ACTION ITEM -
Continue the Pirate Latitudes review from the end of its last paragraph, keeping the reviewer's tone.

___ DOCUMENT SEGMENT ___

Pirate Latitudes by Michael Crichton
Can I get through a whole review of Pirate Latitudes without resorting to spouting pirate cliches? No shivver me timbers I can’t Jim lad. There, got that out of the way.
This is Michael Chrichton’s last ever book. Which is incredibly sad because he was a great author. Not one to settle on any genre, he has tackled dinosaur parks, the medical world, the aeroplane industry, the environment, vikings, pirates, and more. He is consistently fun to read. This book was found on his laptop after he died, which always makes me a bit wary. Was it finished properly? Why didn’t he send it out?
Pirate Latitudes is about pirates. Of the Caribbean. Had to word that carefully. It follows the adventures of the privateer Captain Charles Hunter as he has a series of what can only be described as ‘rip-roaring’ adventures. The core of the novel is his attack on a fortress called Matanceros in order to nick a Spanish treasure galleon moored under its protection. The fortress is predictably impregnable. Almost.
The book reads like a fun, shallow series of adventures. Every pirate adventure cliche is present, it is almost as if he wrote a list. Rough rogue Captain leads a plucky crew and does the following (tick the pirate story boxes): climbs cliffs, blows up strongholds, has duels, sleeps with whores, has sea battles, gets thrown in a dungeon, fights cannibals, is attacked by a kraken, and lots more. I didn’t give away any more of the plot than is on the cover. Plus it doesn’t matter. Think of this book as an old fashioned periodical adventure series, like Flash Gordon or the basis behind Indiana Jones. If you approach in that frame of mind you won’t be disappointed.

___ GIVEN ENTRIES ___

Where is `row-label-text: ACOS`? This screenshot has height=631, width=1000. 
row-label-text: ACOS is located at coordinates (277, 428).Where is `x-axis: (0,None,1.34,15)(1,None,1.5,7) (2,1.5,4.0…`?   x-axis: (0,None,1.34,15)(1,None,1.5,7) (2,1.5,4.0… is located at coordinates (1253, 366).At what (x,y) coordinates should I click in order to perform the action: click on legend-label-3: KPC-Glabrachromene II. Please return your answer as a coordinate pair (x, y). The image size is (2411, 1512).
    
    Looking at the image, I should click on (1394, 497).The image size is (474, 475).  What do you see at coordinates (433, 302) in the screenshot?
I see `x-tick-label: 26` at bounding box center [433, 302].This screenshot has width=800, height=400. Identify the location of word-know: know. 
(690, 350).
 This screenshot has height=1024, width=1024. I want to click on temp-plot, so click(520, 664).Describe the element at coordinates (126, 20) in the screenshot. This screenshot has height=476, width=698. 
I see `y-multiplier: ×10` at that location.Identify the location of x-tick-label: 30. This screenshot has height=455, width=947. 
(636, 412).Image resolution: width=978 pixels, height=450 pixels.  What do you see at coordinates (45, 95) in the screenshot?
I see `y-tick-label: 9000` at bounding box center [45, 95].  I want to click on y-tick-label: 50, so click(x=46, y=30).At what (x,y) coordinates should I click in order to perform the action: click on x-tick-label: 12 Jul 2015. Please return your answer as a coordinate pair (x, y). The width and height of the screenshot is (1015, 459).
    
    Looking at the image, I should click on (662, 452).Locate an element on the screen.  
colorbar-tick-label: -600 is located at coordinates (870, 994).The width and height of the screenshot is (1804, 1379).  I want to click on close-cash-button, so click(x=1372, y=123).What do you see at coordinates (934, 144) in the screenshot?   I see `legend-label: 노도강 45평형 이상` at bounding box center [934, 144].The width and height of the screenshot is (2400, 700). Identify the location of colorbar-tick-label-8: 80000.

___

ANSWER TO THE PROBLEM -
With the above mindset, you can forgive the cliches. And it is very cliched and formulaic. His crew, especially when he recruits them, is like those you would find in a cheesy film. The ones where a leader goes through a load of dossiers and finds one that can fly a helicopter and is good at knife-fighting, another that is a brilliant hacker, and so on. In this: the Jew, aka, Black Eye, is brilliant with explosives. Enders is a brilliant surgeon and one of the best helmsman around. Lazue is a feisty woman fighter who has brilliant eyesight. Bassa ‘The Moor’ is a huge strong black guy with no tongue. All a bit familiar but it really doesn’t matter in a story like this. Look at the Nazi in Raiders of the Lost Arc, or Brian Blessed in Flash Gordon, or anyone in a Bond film.
So is Pirate Latitudes any good? Yes. Not brilliant, but fun. It’s an action adventure about pirates for fuck’s sake, what were you expecting? It is harmless escapism, with lots of narrow escapes and cliffhangers. It is a bit cliched (a word I have used a lot in this review) but that is utterly irrelevant as the book is well-written in a page-turning thriller kind of way. If you want more realistic sea adventures – look at the superb Patrick O’Brian. If you want a rip-roaring pirate tale in the vein of Treasure Island, look no further. Me hearties.